The God of Cuckoldry Gives Advice on Marriage
|Imagine you are…|
Classical Lady by John William Godward
OK, we are back in Rome, sometime in the 2nd century AD. It’s autumn, the grape harvest is in. We’ve all been celebrating in perhaps too Dionysian a fashion.
Imagine that you are a togaed Roman with time and money on your hands. How would you while away those moonlit hours between eating dormice and having your skin oiled?
As a double Libra (Moon and Sun) you are prone to weaving tangled webs of relationships. Your lover is poor but gorgeous, your spouse is rich but repulsive. This has all worked well for years, but now your spouse has a new darling and you feel jealous.
One evening, you climb the stairs to the rooftop where I practice my craft. Me? I’m an astrologer.
I look at you chart and my advice to you is simple – go to the temple of Vulcan, the smith god, and make an offering. You leave – rather miffed if the truth be told. Oh, and one more thing, I say, as you stand on the top step, think about the tale of Vulcan’s net.
Now why would a Roman astrologer tell you to go to the cuckold god for help about a marriage?
Well, it would have been a textbook case.
I’ve written about tutelary deities before. These are the gods who act as wise counsellors to each sign of the Zodiac, according to the Roman poem Astronomica. They fell completely out of use in the Christian Era, but I think these archetypes can teach us something useful about how to work with the energies of the signs. Libra is a very good case in point.
|Photo by Tobias R, Metoc|
As anyone who has had the pleasure of spending some time with Libra knows, the sign of the scales has certain wonderful qualities – an instinct for beauty, an ability to make any room lovely, a natural desire to charm, a sense of fair play. And some flaws too – lack of depth, an ability to choose a rotter, applying reason to emotional problems and emotion to reason.

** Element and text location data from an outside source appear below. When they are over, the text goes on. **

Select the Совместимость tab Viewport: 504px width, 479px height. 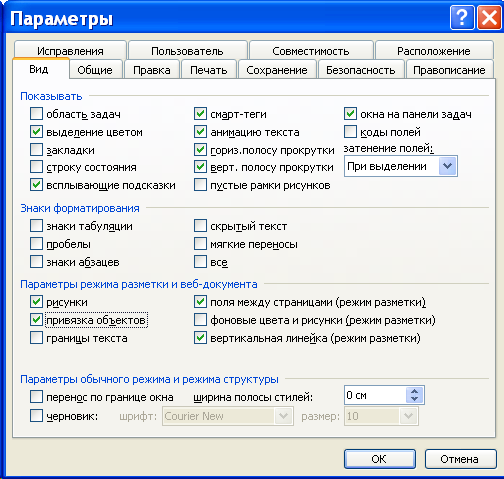tap(311, 51)
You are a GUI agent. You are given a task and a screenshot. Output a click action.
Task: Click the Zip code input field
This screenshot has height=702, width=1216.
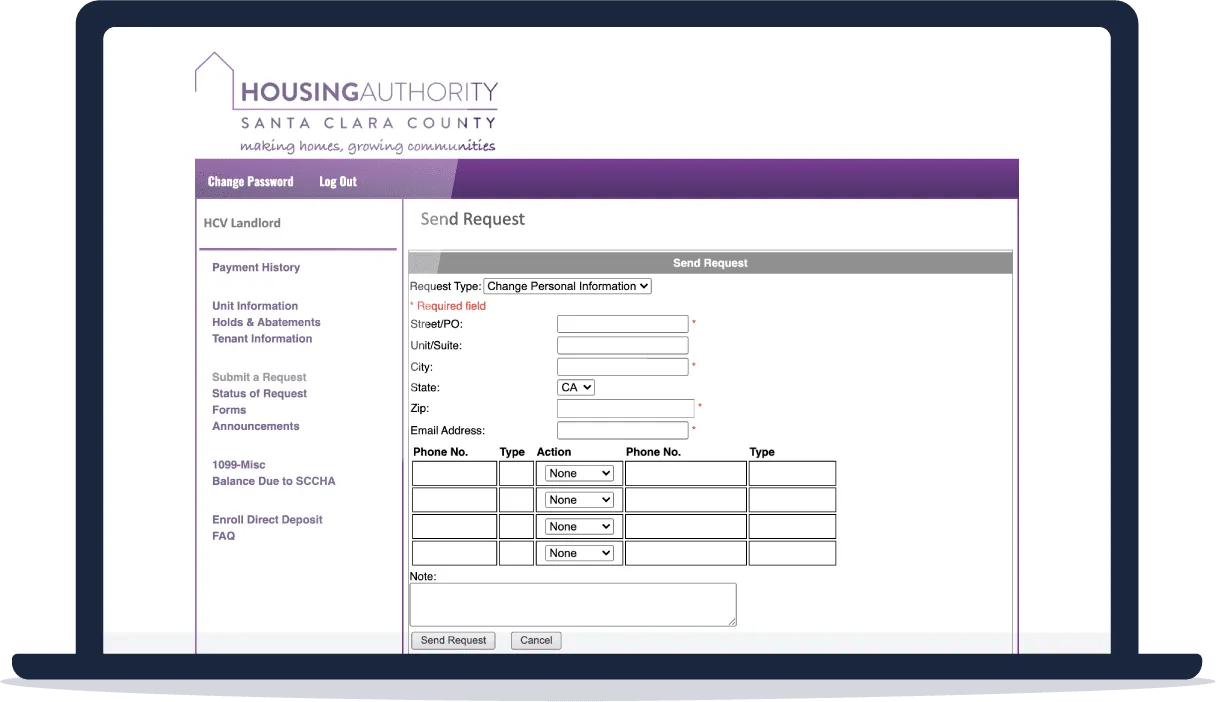click(625, 408)
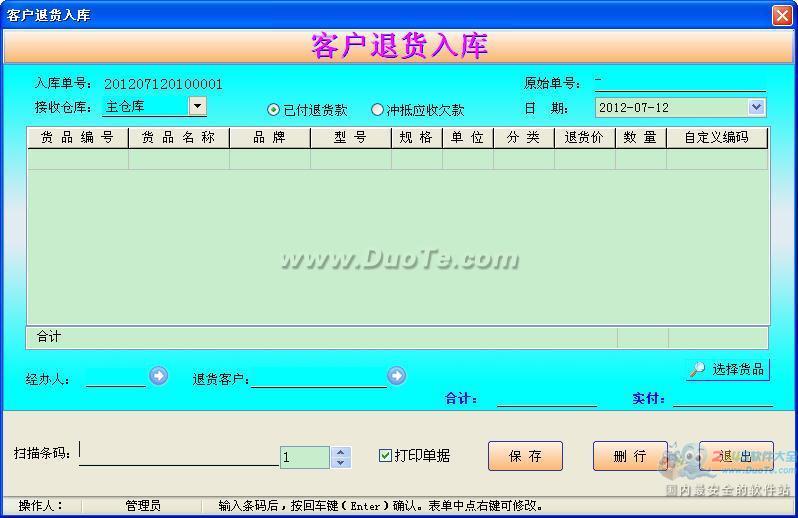Focus the 扫描条码 barcode input field

pyautogui.click(x=178, y=454)
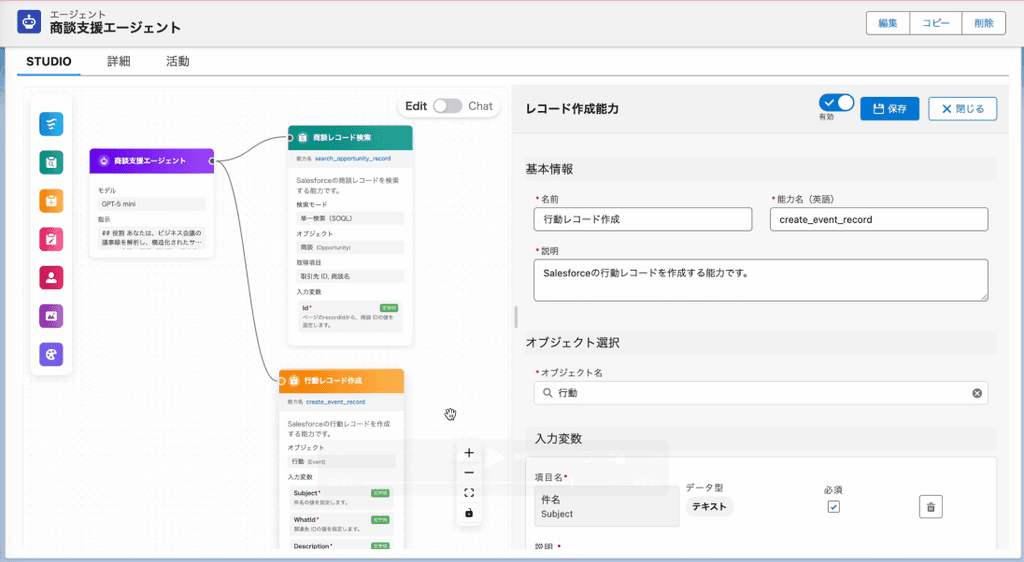1024x562 pixels.
Task: Open the 詳細 tab
Action: (119, 61)
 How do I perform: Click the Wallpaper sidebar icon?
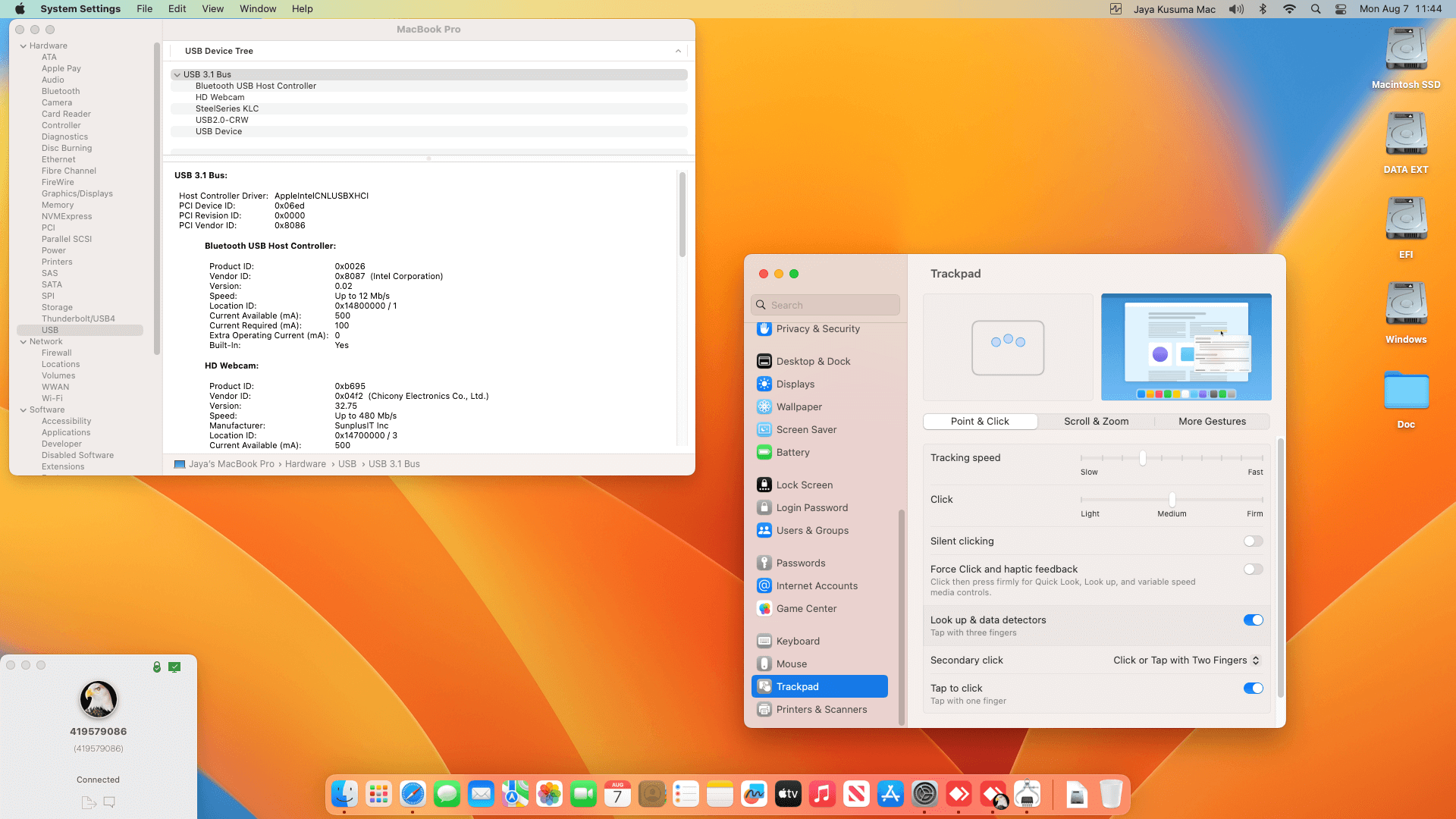tap(764, 406)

This is where Vulcan might come in. Tutelary deities (I think) sometimes help us to balance out a sign’s energies. They point to a way of dealing with a sign which may not be obvious.
As you know, Libra is ruled by Venus, the goddess of love and wife of the crippled smith god Vulcan. Venus was a faithless wife. She regularly copped off with various mortals, immortals and a whole gamut of in-betweeners.
Her affair with the god of war, Mars, was a long-standing off-again-on-again thing, which caused poor Vulcan no end of hurt and shame, not least because they used his bed.
Being a craftsman, Vulcan could make almost anything. So he forged a net and caught Mars and Venus in the act. All the Olympians came and laughed and mocked the pair and agreed to pay Vulcan damages. Although he is physically weak, he has outwitted the strongest of the gods, Mars. Vulcan gets revenge but at what cost?
Craft and guile and patience. The first lesson is: you may not get the girl (or the guy) to love you, but you can make them pay for hurting you. This sounds like alimony. Courts are ruled by Libra, of course.
I don’t think that’s a very fruitful outcome though, do you? Vulcan is still going to feel bitter.
Here’s the second and better lesson: you can create something useful and beautiful from your experience. Vulcan’t net is a masterpiece of art and craftsmanship. And here’s a thought, Venus may shag Mars, but she (beauty) is married to Vulcan (craft).
And here is a question: do we learn anything about marriage from Vulcan? He is, after all, the tutelary deity of the sign of marriage, Libra.
He might well tell a typical lovely Libra (usually so eager to tie the knot) to learn from his experience and be careful before signing any contract. You may humiliate your rivals but you will still be stuck in a loveless marriage.